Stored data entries
################

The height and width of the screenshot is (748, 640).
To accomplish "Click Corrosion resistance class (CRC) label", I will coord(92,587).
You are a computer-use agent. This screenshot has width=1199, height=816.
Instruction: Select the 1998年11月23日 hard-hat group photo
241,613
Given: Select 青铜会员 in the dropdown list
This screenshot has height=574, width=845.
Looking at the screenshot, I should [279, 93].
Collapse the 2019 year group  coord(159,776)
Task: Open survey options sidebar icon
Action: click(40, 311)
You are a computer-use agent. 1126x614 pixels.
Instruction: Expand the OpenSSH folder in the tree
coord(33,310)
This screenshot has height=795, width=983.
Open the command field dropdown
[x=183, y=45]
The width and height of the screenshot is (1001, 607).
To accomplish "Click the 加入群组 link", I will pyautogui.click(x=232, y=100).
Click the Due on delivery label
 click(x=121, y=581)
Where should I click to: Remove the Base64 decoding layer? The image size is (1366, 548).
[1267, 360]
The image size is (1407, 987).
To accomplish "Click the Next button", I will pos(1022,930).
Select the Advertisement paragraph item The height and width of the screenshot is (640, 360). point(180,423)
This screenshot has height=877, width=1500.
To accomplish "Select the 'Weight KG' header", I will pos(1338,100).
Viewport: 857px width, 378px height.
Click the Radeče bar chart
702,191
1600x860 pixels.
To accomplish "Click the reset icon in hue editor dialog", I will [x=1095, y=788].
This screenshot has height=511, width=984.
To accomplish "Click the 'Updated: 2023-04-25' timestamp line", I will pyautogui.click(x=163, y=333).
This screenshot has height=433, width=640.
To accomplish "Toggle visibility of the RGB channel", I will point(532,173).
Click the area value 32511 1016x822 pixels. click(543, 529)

################

Beginning at the line that holds "Click the Radeče bar chart", reproduce the lines exactly up to and including the final line of the entries.

#### [Solution to this exercise]
Click the Radeče bar chart
702,191
1600x860 pixels.
To accomplish "Click the reset icon in hue editor dialog", I will [x=1095, y=788].
This screenshot has height=511, width=984.
To accomplish "Click the 'Updated: 2023-04-25' timestamp line", I will pyautogui.click(x=163, y=333).
This screenshot has height=433, width=640.
To accomplish "Toggle visibility of the RGB channel", I will point(532,173).
Click the area value 32511 1016x822 pixels. click(543, 529)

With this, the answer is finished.